冷たいコーヒーを注文し、ひたすらカリカリと。
そんな中で、俺はここへ来る前にあおねから伝えられたことを思い出している。
あおねから伝えれたのは、俺が狙われているということ。
まあ、かもしれない、とのことだが。
あおね達と同じくこの世の闇と戦う者達。
どうやらシスター達らしいが……忍者の次はシスターか。
そういえば、セリルさんって聖女だったよな。
まさか、関係があったりするんじゃ。
「やーやー、調子はどうかね? お二人とも」
「ぼちぼちだな」
「俺は悪戦苦闘ってやつだ……そういうみやはどうなんだ?」
宿題を片付けていると、一通り接客を終えたみやが話しかけてきた。
みやは、夏休み中も店の手伝いはやっている。
とはいえ、家族も長期休みぐらいは子供らしく自由に過ごしてもいいと言っているようだが、それでもみやは働いている。
そんな中で、ちゃんと宿題ができているとは思えない。
「終わったよー」
「終わった!? い、いつ!?」
あっけらかんと言うみやに俺達は目を見開く。まだ夏休みが始まって数日だぞ?
店の手伝いもしながらなのに、俺達よりも早いなんて。
「いつの間にか?」
「なんだよそれ……」
「そういうことなら早い! みや」
「だめ」
「ま、まだ何も言ってないぞ?」
これは俺でもわかる。
宿題を写させてくれだろうな。
「我が宿題を写すとなれば、確実に先生にばれるぞ」
「そ、そこはうまく俺らしく間違いを多めにして」
「それでもだめ」
ざばっと切られた康太は、肩を落とす。
「……やるしかねぇのか」
「諦めろ。俺も手伝ってやるから」
「おう。にしても、みやは凄いよな。こんな不思議キャラなのに、勉強も、運動も、家事全般もできて。容姿も……零、お前は幸せ者だ」
「なんで、そこで俺が出てくる」
「いつでも歓迎だぜ!」
「なにをだ」
「……ふひ」
一瞬、表が出てきたぞ。
最近は大人しいが、なんだか嫌な予感がするのは気のせい、か?
あー、だめだだめだ。
俺がこうやって変に想像したら。
『フラグが立ちましたー』
ほら、これだ。
『なあ、まさかお前。
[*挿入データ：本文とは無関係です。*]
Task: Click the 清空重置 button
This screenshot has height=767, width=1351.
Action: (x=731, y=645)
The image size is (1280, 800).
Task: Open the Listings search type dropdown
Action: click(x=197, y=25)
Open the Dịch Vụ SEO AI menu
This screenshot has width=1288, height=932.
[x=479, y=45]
未来が見えてるとかないだろうな?』
『そんな能力はないよ。確かに未来を司る神様は居るけど。私は、恋愛の神様だしー』
堕落の神様の間違いだろ。
「あ、いらっしゃいませぇ!」
からんからんっと透き通ったベルの音が鳴り響く。
それに反応して、みやは接客に戻った。
「二名様ですか?」
「ええ」
「では、カウンター席へどうぞー。丁度二つ空いてますー」
なんとなくみやの接客姿を見ようと、視線を向ける。
「……あれ?」
そこに居たのは、見覚えのある女性だった。
クリーム色の長い髪の毛に、赤いカチューシャ……セリルさんだ。
白い半袖のシャツに、藍色のロングスカート。手に持っているのは、日傘だろうか?
「お? あそこに居るのってセリルさんじゃないか?」
康太も気づき、若干興奮気味に言う。
セリルさんも気になるが、その隣。
どうやら今日は一人じゃないようで、すぐ側に少女が居た。
薄い黄色の長い髪の毛に、白いワンピース。
ここまでなら夏服を来た少女だが、注目すべきは彼女の目だ。
なんていうか、光が灯っていない。
なんだか、昔のみやを連想させる子。
「……」
え? こっちを見てる。
カウンター席に座ると、俺の視線に気づいたのか。少女は、恥ずかしげもなく真っ直ぐ俺のことを見てくる。
「お、おい。なんだかあの子、お前のこと見てねぇか?」
「ああ……」
もしかすると、あんまり見ないでと言っているのかもしれない。
なので、一度視線を外し、宿題をする。
「ご注文はお決まりですかー」
「では、アイスコーヒーとオレンジジュース。それにこのみやスペシャル? というのは」
「ああ、それはですね。この私、出暮みやちゃんが好きなものを盛りに盛ったスペシャルパフェなんですぜ、お客様!」
「なるほど。確かに、これでもかってぐらい盛ってるわね。じゃあ、スペシャルをひとつ。あっ、スプーンは二つでお願いね」
「かしこまりー!」
まさか、あのスペシャルパフェを食べるとは。
俺も一度注文したことがあったが、ちゃんと歯磨きをしないとな、と思うほどの甘い甘いパフェだった。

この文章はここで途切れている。